Difficult for me to say, as I hadn't had the machine long before I swapped. I can say it feels nicer, more solid, and because of the ball joint it's really easy to get it in a comfortable position in the jug.



Daren said:


> If you update the steam knob to a v3 one it would be hard to tell it's a v2 machine!


One's on its way!


----------



## AlbertoG (Jul 25, 2020)

Hi all, Ferrari espresso does not have this piece anymore -do yo uguys know if the steam valve is needed for the wand upgrade, or would a v3 wand fit the v3 steam valve?

Thanks!


----------



## Abcan (Jan 10, 2020)

AlbertoG said:


> Hi all, Ferrari espresso does not have this piece anymore -do yo uguys know if the steam valve is needed for the wand upgrade, or would a v3 wand fit the v3 steam valve?
> 
> Thanks!


 Hi @AlbertoG. Both wands use the same valve. The Ferrari kit replaces the copper pipe, from the steam valve, with a Teflon pipe. Ferrari do still sell the V3 wand. I fitted one from them last month

https://www.ebay.co.uk/itm/254669149438


----------



## LukeH998 (Apr 24, 2020)

Abcan said:


> Hi @AlbertoG. Both wands use the same valve. The Ferrari kit replaces the copper pipe, from the steam valve, with a Teflon pipe. Ferrari do still sell the V3 wand. I fitted one from them last month
> 
> https://www.ebay.co.uk/itm/254669149438


 Does the v3 wand make better steamed milk/microfoam than the v1/V2 wands? Considering upgrading to v3 but only if it makes better/easier milk


----------



## 28267 (Dec 8, 2020)

LukeH998 said:


> Does the v3 wand make better steamed milk/microfoam than the v1/V2 wands? Considering upgrading to v3 but only if it makes better/easier milk


 I never got round to upgrading my v1 to the new wand, but I've used both types quite a bit as my mum has a v3 machine.

I've not noticed much difference in how the two perform, the main benefit I found with the v3 was the ball joint making it easier to position the wand. So from that point of view the newer design is better.

The three hole wand on the pro is a massive step up but I suspect that is mainly down to the dedicated steam boiler.

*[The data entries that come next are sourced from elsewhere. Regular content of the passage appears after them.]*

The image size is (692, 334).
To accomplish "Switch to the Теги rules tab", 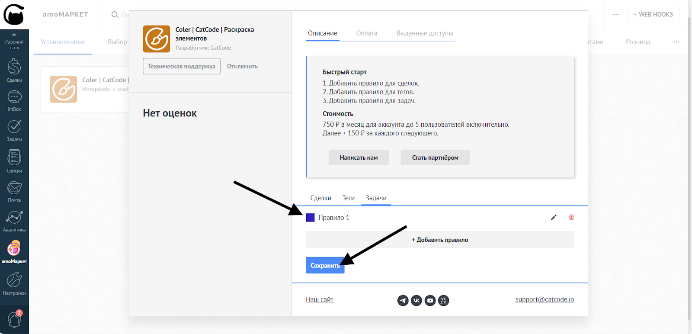I will click(348, 198).
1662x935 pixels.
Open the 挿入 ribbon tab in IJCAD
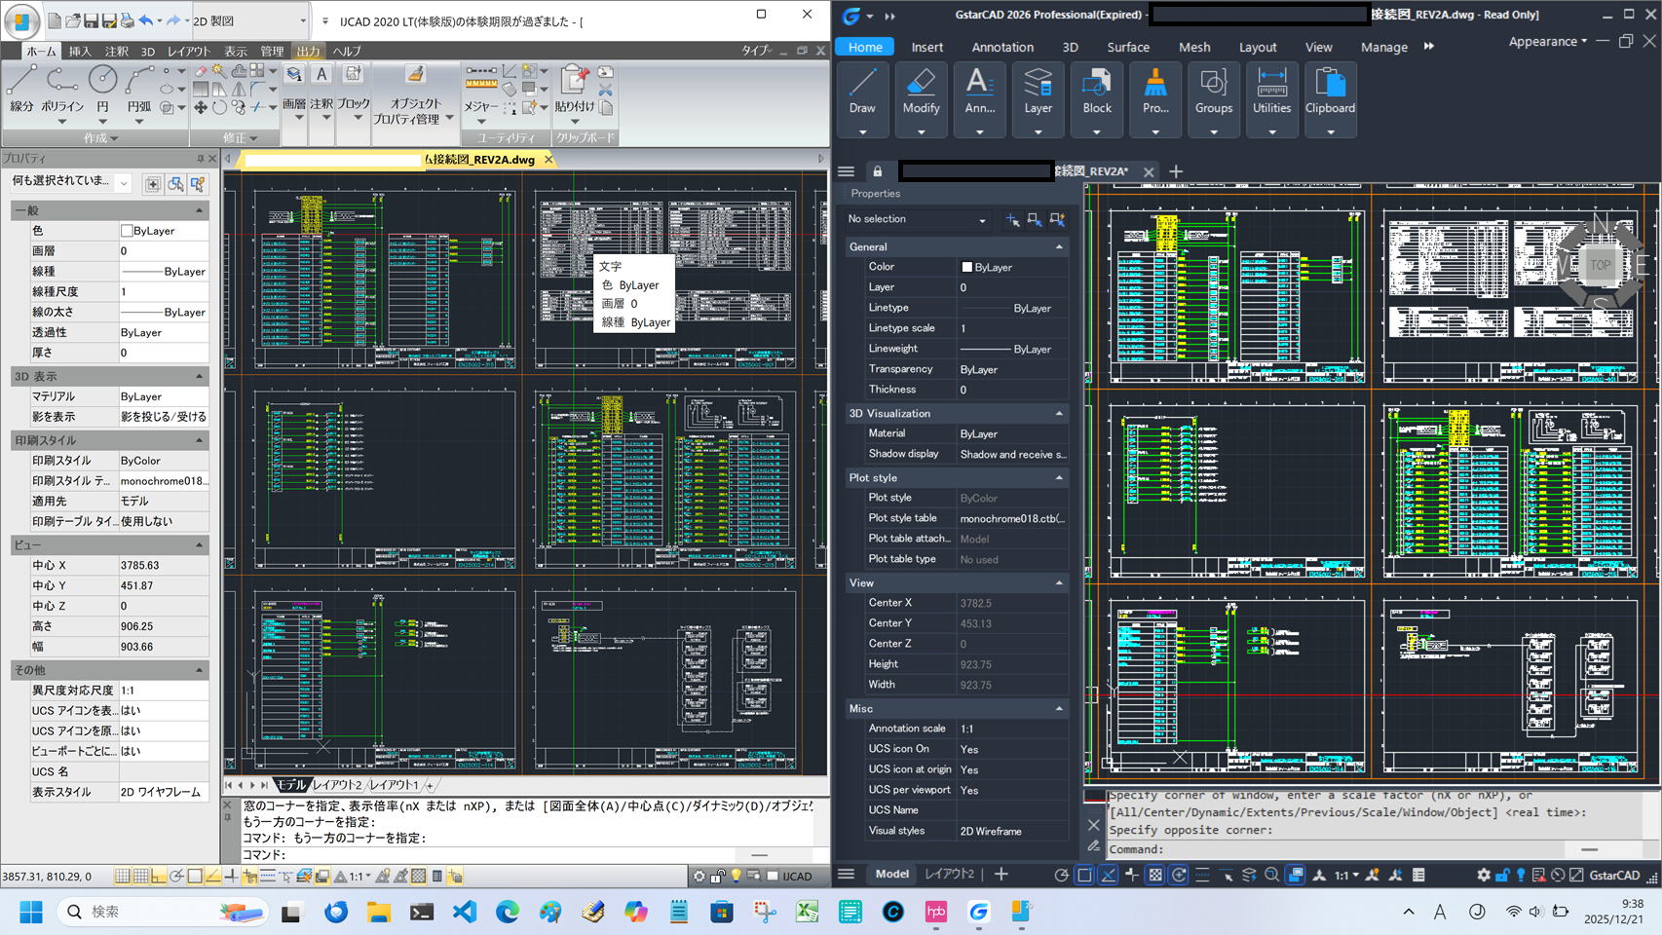79,52
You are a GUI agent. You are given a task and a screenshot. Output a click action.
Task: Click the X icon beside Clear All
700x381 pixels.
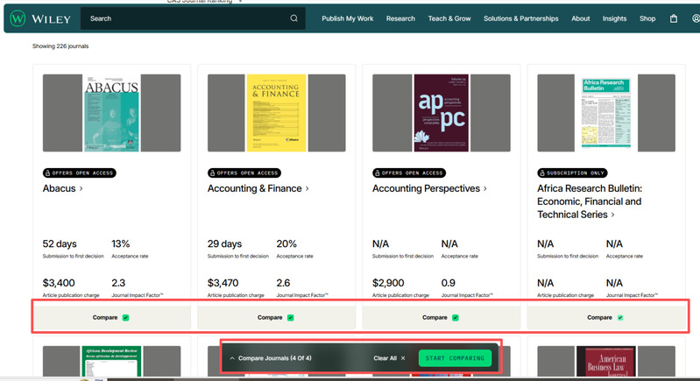click(x=403, y=358)
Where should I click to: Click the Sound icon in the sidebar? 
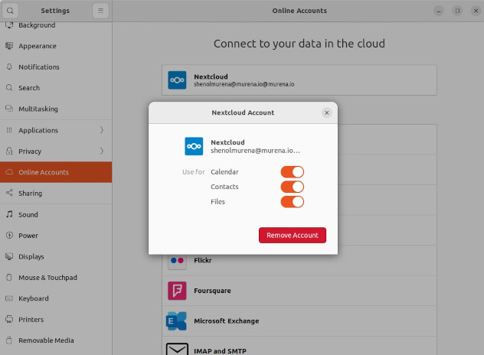9,215
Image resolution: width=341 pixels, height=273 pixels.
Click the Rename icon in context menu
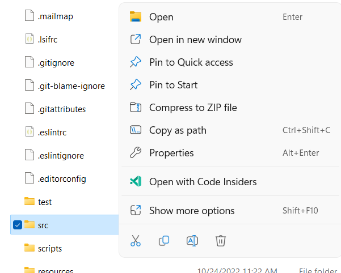[192, 241]
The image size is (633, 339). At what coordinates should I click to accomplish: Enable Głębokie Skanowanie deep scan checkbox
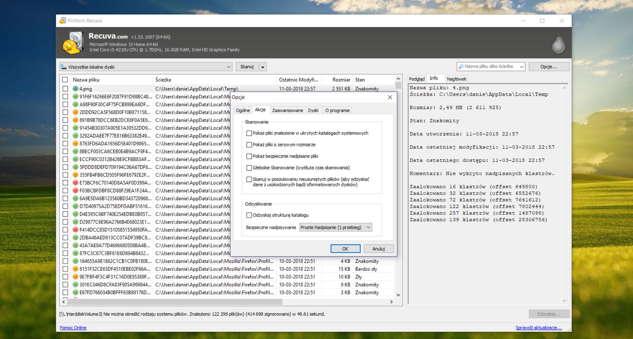[249, 168]
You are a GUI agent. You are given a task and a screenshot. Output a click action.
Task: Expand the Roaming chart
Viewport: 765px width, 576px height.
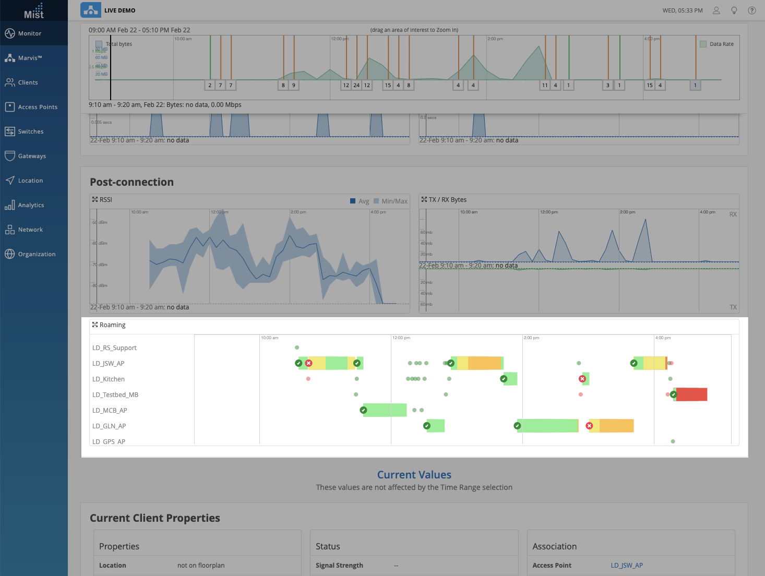95,325
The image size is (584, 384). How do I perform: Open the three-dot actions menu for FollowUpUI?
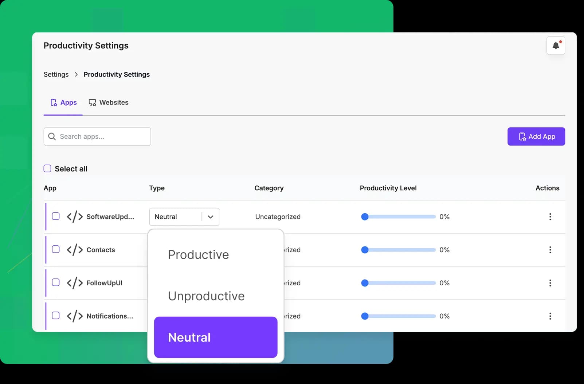pyautogui.click(x=550, y=283)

The biggest thing I found with how well it works was the milk itself, our milkman changed dairies a few months back and the new one was much harder to get good foam with. Thankfully he's now offering a local dairy as an option which works much better.


----------



## Abcan (Jan 10, 2020)

Hi

I agree with @AdG, there's not much difference in the V1 and V3 with regards to steaming. It's just much nicer to use and is a lot sturdier (in my opinion). The PID made a big difference in the steam power, if you haven't already got a PID I'd recommend getting one. The V3 is a nice to have but not a must.


----------



## LukeH998 (Apr 24, 2020)

Abcan said:


> Hi
> 
> I agree with @AdG, there's not much difference in the V1 and V3 with regards to steaming. It's just much nicer to use and is a lot sturdier (in my opinion). The PID made a big difference in the steam power, if you haven't already got a PID I'd recommend getting one. The V3 is a nice to have but not a must.


 Thanks, I've had this feedback a few times now. Not worth the £35 really, best put toward a PID I thinks


----------